Abstract

In this chapter the author reviews the research literature on parental values, beliefs and behavior over the past several decades and turns his attention to issues that can be profitably addressed in future research on this topic. This review is framed against the backdrop of the massive changes experienced by the family in its makeup and functioning over that time in Europe and North America, and the implications of these changes for understanding the lives of children and their parents. The chapter emphasizes the importance of conceptualizing values within a social psychological framework of cultural and cognitive organization, which views parental behavior as activity organized to satisfy basic material, psychological and social needs, and parental values as the standards of desirability that govern the choices that parents make in choosing approaches to child-rearing.
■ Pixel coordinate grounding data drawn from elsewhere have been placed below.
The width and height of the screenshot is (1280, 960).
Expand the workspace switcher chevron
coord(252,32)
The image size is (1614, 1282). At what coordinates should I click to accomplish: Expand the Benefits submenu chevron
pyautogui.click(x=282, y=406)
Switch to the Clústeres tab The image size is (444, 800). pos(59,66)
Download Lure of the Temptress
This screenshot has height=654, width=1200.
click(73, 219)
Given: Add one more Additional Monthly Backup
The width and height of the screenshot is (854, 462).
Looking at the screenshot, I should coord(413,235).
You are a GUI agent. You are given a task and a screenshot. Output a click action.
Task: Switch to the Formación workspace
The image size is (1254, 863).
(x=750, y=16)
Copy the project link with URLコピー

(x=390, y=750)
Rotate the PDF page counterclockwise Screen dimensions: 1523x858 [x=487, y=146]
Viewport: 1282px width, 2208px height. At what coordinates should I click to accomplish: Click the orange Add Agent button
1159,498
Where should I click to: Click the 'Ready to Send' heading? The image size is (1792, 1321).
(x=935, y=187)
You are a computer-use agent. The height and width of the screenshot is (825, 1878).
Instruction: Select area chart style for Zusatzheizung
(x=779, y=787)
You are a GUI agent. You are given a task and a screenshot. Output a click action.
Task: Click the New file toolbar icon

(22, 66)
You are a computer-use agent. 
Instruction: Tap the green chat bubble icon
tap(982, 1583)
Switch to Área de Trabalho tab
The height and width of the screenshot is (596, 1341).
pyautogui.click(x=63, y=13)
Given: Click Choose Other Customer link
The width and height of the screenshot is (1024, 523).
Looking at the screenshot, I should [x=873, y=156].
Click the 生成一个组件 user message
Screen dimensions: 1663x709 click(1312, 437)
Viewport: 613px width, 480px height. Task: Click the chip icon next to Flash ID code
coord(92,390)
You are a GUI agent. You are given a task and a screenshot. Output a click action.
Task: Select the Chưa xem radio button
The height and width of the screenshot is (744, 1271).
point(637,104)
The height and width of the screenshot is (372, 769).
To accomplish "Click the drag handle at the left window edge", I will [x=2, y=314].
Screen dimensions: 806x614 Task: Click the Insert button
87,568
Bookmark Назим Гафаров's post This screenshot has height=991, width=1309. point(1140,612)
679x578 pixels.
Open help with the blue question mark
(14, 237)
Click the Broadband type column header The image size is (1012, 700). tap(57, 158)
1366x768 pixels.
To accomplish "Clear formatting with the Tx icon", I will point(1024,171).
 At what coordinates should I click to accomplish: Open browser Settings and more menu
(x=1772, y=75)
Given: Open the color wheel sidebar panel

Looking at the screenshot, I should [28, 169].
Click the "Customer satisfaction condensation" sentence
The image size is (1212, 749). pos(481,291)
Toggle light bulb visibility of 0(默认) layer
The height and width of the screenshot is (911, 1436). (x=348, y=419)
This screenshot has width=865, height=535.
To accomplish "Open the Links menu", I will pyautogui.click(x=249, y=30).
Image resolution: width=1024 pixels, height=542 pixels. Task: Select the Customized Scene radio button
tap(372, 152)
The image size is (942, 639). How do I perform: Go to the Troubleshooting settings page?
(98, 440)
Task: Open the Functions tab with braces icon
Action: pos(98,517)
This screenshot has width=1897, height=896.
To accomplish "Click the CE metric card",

This framework is coupled with Bronfenbrenner's conceptualization of the social environment as a dynamic set of interconnections of social settings, embedded in a multi-layered social and cultural context, that have major implications for child-rearing behavior. A review of the literature on parental values identifies several themes, particularly those having to do with socioeconomic inequalities in parental values, religio-ethnic differences in historical changes in values, and the linkages between parental values and child-rearing behavior. In particular, research has shown that there have been major changes in parental values over the past century in the direction of greater preference for autonomy versus obedience in children and that these value orientations are connected to aspects of parental styles of behavior which may also be changing in the contemporary neo-traditional family. The chapter concludes with some thoughts about how research on parenting in future years can not only benefit from what is already known, but can also be invigorated by new theoretical and methodological approaches.